START Working data
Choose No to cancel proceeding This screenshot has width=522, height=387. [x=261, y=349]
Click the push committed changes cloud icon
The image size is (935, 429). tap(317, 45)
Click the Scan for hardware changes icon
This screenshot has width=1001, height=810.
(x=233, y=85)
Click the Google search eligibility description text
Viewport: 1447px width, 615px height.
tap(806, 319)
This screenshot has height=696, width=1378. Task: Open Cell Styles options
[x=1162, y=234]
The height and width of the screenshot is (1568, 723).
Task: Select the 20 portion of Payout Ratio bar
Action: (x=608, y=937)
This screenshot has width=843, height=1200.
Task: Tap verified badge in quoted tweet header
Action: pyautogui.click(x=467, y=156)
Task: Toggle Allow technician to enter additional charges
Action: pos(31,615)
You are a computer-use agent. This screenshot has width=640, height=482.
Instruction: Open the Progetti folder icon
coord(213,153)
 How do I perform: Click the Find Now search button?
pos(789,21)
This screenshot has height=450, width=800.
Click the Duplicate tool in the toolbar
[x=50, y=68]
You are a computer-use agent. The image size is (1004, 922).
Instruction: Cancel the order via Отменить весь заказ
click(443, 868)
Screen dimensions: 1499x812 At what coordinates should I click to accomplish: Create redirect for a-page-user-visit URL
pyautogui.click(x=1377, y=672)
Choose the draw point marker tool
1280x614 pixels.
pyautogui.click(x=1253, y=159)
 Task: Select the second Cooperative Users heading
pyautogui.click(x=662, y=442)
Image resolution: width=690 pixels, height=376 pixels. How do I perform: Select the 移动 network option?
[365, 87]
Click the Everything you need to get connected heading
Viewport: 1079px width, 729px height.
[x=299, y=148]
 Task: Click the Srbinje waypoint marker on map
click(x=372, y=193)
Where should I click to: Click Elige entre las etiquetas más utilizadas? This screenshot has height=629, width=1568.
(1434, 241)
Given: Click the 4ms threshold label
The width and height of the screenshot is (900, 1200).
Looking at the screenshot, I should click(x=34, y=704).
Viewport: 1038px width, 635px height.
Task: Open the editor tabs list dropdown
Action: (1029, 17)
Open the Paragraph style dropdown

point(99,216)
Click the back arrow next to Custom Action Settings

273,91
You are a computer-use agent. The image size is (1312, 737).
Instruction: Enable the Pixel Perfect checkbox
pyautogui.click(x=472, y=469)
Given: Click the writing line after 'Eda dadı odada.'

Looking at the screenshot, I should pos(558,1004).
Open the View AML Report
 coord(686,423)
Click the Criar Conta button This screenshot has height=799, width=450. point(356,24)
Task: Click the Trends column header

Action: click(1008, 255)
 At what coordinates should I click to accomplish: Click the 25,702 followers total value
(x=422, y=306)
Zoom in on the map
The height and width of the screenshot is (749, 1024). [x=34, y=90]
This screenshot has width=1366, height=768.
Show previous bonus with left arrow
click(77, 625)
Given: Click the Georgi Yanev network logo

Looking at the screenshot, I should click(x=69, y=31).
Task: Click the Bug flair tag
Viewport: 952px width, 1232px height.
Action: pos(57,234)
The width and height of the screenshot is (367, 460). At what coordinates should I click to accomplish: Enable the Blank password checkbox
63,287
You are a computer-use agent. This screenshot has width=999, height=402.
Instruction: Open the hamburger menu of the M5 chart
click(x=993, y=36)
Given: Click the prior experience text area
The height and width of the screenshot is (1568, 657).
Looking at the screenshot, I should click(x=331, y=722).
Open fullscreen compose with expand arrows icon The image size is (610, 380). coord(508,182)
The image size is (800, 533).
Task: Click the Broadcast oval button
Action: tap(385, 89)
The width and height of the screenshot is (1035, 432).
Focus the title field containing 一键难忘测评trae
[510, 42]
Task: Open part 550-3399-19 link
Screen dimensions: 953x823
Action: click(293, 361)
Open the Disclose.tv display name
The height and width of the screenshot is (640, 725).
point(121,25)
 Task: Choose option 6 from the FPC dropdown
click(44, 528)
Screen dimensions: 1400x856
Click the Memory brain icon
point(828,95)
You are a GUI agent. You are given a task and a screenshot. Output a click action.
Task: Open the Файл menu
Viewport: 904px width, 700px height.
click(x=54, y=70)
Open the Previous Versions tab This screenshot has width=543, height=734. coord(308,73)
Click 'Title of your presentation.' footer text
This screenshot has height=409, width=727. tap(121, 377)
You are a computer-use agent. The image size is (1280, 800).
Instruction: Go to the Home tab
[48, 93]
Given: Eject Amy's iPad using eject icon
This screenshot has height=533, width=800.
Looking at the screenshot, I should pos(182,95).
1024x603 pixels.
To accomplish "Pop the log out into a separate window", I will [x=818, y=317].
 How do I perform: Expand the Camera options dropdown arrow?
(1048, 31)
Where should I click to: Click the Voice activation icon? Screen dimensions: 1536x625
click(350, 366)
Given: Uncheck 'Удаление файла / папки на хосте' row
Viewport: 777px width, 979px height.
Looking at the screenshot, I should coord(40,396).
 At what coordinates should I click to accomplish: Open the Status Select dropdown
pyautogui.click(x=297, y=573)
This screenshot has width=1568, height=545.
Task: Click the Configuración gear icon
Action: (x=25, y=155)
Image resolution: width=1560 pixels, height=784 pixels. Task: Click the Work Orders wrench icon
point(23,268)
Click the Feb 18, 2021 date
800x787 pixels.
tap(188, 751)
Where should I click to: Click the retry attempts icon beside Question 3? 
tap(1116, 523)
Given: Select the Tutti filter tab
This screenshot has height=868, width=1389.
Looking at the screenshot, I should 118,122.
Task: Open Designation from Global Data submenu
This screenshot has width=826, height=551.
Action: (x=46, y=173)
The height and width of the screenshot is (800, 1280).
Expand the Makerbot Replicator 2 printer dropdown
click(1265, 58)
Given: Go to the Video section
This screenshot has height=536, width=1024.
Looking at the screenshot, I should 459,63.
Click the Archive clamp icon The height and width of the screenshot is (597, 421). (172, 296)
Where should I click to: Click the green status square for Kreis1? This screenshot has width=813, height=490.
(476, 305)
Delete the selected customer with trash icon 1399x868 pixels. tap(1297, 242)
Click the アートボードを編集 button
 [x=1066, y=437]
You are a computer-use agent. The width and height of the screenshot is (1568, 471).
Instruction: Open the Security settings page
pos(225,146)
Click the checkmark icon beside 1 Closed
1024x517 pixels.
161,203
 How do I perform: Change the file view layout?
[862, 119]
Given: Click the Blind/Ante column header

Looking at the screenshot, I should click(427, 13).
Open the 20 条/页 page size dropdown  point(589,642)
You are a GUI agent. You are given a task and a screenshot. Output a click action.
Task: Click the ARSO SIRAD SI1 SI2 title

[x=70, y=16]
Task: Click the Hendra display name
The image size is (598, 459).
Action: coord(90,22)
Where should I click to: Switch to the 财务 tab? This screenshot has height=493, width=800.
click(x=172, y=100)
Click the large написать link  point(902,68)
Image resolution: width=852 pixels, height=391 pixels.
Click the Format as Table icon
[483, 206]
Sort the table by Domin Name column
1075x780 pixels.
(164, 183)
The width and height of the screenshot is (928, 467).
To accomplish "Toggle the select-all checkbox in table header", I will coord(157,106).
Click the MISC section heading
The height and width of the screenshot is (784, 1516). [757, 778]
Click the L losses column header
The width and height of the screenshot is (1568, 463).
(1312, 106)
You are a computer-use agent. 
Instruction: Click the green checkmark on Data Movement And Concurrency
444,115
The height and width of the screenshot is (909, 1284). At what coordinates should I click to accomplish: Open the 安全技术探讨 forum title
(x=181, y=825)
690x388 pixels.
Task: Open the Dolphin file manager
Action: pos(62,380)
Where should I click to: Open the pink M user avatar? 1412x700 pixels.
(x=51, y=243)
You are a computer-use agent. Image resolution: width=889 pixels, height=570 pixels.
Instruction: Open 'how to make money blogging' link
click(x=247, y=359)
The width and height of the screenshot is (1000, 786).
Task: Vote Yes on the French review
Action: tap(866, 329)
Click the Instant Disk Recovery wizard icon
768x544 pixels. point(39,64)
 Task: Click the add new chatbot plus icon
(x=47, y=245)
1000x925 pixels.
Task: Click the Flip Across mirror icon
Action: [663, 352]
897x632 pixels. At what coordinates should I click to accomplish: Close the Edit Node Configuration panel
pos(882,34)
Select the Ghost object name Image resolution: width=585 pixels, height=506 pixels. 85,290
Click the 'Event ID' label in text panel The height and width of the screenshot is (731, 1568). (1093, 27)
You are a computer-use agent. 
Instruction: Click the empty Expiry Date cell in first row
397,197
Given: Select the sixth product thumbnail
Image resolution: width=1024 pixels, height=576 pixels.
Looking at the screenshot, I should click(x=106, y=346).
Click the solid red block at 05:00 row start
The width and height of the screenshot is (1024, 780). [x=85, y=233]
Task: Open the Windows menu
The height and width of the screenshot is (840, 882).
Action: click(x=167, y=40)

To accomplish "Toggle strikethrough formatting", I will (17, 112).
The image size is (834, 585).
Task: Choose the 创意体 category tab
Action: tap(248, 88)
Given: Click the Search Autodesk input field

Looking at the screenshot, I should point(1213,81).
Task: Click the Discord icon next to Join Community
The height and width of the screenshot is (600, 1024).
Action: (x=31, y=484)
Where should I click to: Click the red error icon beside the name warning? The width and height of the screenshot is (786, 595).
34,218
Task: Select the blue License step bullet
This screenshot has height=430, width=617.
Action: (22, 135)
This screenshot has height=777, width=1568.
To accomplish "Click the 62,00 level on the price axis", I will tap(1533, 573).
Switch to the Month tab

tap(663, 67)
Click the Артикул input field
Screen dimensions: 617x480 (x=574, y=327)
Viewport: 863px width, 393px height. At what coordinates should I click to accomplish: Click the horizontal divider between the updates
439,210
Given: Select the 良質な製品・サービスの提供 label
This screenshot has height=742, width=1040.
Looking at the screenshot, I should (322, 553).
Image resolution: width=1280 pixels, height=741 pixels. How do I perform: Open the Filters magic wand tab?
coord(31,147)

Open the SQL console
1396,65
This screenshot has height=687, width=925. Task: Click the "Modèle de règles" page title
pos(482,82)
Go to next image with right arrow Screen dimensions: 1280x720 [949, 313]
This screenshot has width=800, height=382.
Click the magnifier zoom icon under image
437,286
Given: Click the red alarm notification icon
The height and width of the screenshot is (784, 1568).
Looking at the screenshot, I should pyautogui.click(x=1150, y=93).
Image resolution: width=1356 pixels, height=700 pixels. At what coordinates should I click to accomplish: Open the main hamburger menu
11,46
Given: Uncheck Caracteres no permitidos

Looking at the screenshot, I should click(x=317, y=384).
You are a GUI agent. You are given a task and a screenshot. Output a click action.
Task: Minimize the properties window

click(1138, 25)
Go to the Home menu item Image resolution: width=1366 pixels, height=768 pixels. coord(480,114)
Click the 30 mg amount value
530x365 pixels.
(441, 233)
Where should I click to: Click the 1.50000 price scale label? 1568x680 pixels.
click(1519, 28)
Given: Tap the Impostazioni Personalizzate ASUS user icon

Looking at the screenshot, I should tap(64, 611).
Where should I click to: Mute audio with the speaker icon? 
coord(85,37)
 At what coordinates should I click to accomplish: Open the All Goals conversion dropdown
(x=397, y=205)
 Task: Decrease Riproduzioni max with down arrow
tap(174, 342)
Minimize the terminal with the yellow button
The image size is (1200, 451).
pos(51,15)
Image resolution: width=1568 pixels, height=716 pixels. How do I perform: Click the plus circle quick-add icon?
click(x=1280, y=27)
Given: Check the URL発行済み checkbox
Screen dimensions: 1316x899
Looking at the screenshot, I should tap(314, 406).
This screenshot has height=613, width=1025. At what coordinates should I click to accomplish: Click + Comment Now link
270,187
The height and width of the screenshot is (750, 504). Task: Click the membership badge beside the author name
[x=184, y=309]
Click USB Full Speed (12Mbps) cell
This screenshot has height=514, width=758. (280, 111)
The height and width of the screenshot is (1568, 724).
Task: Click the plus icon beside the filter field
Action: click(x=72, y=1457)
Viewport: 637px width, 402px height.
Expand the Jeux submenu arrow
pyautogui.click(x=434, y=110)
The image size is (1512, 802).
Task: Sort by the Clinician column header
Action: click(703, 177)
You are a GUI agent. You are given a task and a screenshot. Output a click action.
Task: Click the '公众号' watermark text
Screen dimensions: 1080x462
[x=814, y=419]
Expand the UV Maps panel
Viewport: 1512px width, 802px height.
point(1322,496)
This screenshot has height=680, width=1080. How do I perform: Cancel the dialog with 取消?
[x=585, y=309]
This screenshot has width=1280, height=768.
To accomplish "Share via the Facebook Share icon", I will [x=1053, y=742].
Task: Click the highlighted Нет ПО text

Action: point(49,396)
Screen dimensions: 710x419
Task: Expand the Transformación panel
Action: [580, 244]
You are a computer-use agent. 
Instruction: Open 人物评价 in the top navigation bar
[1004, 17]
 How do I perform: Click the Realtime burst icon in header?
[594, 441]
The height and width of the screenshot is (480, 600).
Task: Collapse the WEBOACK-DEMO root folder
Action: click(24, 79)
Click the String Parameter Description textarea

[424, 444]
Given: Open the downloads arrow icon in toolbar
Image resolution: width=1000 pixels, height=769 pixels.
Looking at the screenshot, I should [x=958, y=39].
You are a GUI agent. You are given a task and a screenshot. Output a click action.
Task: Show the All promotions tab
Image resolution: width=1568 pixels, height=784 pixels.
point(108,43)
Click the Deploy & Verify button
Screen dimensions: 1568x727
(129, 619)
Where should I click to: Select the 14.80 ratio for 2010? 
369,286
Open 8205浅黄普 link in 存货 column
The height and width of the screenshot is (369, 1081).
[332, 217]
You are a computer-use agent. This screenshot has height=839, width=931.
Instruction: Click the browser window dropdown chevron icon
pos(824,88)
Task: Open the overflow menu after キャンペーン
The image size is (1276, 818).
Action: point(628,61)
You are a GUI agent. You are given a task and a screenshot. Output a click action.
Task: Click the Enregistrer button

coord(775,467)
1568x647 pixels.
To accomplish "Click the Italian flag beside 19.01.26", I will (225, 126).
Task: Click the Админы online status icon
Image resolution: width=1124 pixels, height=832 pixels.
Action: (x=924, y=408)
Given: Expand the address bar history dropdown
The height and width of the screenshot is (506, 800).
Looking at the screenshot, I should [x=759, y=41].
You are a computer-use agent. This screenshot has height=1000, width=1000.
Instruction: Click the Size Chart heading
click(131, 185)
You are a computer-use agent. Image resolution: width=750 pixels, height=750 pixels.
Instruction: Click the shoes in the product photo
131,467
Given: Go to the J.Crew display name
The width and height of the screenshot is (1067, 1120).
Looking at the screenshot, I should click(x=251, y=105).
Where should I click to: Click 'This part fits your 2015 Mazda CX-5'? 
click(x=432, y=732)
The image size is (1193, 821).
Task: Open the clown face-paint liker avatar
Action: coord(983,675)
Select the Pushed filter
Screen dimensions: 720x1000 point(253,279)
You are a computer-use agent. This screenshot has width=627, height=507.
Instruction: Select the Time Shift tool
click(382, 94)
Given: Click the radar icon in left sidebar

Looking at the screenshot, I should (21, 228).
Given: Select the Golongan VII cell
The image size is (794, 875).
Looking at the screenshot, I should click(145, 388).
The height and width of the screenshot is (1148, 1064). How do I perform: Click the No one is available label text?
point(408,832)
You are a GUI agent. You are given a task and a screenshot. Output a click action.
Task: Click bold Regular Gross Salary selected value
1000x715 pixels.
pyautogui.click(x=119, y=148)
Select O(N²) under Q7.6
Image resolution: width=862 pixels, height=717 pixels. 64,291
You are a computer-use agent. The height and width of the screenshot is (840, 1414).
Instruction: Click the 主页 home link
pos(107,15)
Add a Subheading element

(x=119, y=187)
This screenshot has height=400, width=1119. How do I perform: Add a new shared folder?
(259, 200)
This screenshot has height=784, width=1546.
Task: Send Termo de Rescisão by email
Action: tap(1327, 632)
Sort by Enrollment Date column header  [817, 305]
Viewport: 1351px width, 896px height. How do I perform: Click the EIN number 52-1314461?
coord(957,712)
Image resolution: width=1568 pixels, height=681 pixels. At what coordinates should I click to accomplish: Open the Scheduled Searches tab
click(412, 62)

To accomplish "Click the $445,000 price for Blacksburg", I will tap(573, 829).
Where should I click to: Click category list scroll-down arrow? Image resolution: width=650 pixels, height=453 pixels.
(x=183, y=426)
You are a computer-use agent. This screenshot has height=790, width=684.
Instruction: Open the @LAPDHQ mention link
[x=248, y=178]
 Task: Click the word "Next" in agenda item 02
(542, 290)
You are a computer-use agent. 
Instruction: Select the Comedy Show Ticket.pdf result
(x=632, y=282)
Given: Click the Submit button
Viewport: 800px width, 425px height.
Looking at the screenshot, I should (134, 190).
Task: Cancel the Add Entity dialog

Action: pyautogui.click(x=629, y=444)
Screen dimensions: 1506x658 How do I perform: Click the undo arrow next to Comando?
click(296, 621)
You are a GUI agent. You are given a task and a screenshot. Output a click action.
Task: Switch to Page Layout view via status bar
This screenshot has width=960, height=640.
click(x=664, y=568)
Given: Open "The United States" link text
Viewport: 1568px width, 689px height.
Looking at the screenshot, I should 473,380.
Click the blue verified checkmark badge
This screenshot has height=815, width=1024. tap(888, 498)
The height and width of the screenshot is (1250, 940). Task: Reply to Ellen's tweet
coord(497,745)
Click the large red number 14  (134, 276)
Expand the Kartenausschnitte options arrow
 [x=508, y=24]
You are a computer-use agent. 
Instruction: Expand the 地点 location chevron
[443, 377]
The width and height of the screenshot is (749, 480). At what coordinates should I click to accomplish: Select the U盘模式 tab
END Working data
What needs to be done
Go to the line in the material above that contains "The image size is (598, 459)." and copy exactly from there through the line that contains "You are a computer-use agent. Image resolution: width=889", stopping after it.

Exercise answer
The image size is (598, 459).
Action: coord(90,22)
Where should I click to: Switch to the 财务 tab? This screenshot has height=493, width=800.
click(x=172, y=100)
Click the large написать link  point(902,68)
Image resolution: width=852 pixels, height=391 pixels.
Click the Format as Table icon
[483, 206]
Sort the table by Domin Name column
1075x780 pixels.
(164, 183)
The width and height of the screenshot is (928, 467).
To accomplish "Toggle the select-all checkbox in table header", I will coord(157,106).
Click the MISC section heading
The height and width of the screenshot is (784, 1516). [757, 778]
Click the L losses column header
The width and height of the screenshot is (1568, 463).
(1312, 106)
You are a computer-use agent. 
Instruction: Click the green checkmark on Data Movement And Concurrency
444,115
The height and width of the screenshot is (909, 1284). At what coordinates should I click to accomplish: Open the 安全技术探讨 forum title
(x=181, y=825)
690x388 pixels.
Task: Open the Dolphin file manager
Action: pos(62,380)
Where should I click to: Open the pink M user avatar? 1412x700 pixels.
(x=51, y=243)
You are a computer-use agent. Image resolution: width=889 pixels, height=570 pixels.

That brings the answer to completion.